Tuesday 7 March 2017

Dissenting, Methodist and Evangelical Literary Culture in England, 1720-1800 (Thursday 23 March) and another date for your diary

Having spent the early part of my life in London and Sussex I came to the Bath area, via a brief spell in Hampshire, forty years ago. One thing I soon noted about my new home region was the large number of nonconformist chapels and meeting houses that speckle its towns and villages. Even in the 1970s some had already been converted into private homes or secular community facilities. But the names 'Ebenezer', 'Wesleyan', 'Unitarian' and several others remain carved into the fabric of the buildings.

Many of these places of meeting and worship also display dates from the late seventeenth century to the nineteenth. Reformation, Civil War, Enlightenment and industrialisation all contributed to a ferment of thoughts, ideas and arguments about religion and belief, religious practice and the relationship of the church and the individual.
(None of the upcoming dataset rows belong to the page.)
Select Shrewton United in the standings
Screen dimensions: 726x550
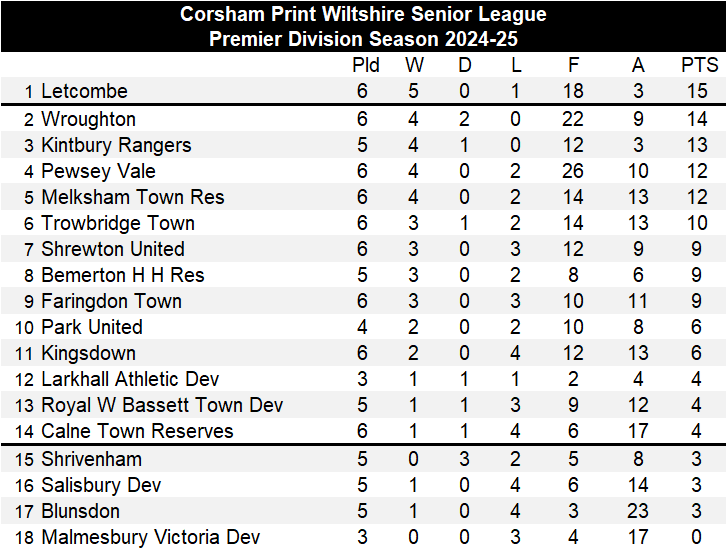113,249
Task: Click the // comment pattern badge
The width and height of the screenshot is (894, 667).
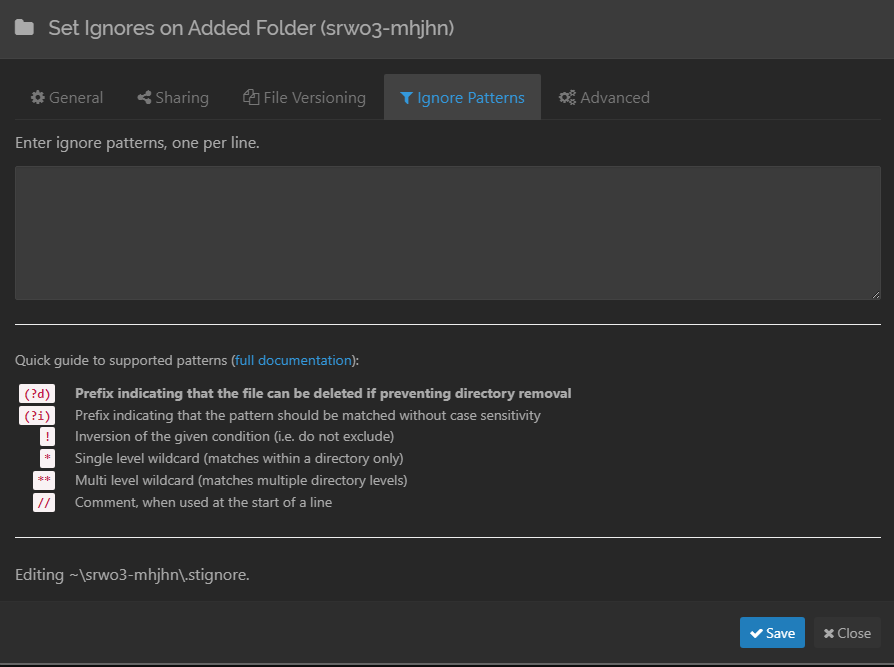Action: click(44, 503)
Our speaker this month is Isabel Rivers, Professor of Eighteenth-Century English Literature and Culture at Queen Mary University of London. Professor Rivers is also Director of the Dissenting Academies Project. Her research interests focus on intellectual and religious history and the history of the book from 1660 to 1830. Her current project is a book whose title will be Vanity Fair and the Celestial City and its subtitle that of this month's lecture: Dissenting, Methodist and Evangelical Literary Culture in England, 1720-1800. It will make reference to religious publishing, societies for distributing books, advice about reading, seventeenth-century nonconformist and episcopalian inheritances, Roman Catholic influences, North American connections, interpreting the Bible, practical works, lives, letters, the uses of poetry, hymn collections and magazines. Among the key personalities featured in Professor Rivers's book will be John Bunyan, Henry Scougal, Philip Doddridge, William Law, George Whitefield and John Wesley.

Isabel Rivers's most substantial publication to date has been Reason, Grace and Sentiment: A Study of the Language of Religion and Ethics in England, 1660-1780, published in two volumes in 1991 and 2000. More recently she has published Joseph Priestley, Scientist, Philosopher, and Theologian (2008) and Dissenting Praise: Religious Dissent and the Hymn in England and Wales (2011).

Another date for your diary

My diary entry for 27 January (below) referred to HA Bath Branch members' visits in May and June and our Christmas event. I now have another date that you may want to note: the afternoon of Thursday 12 October, when a party of members will be able to visit St John's Hospital, founded in Bath by Bishop Reginald Fitzjocelyn in 1174 beside the hot springs of the Cross Bath to provide healing and shelter for the poor infirm. Rebuilt in the eighteenth century by a young John Wood the Elder, St John's has continued to provide for the poor of Bath for more than 800 years. More information and booking forms will be issued in the coming weeks.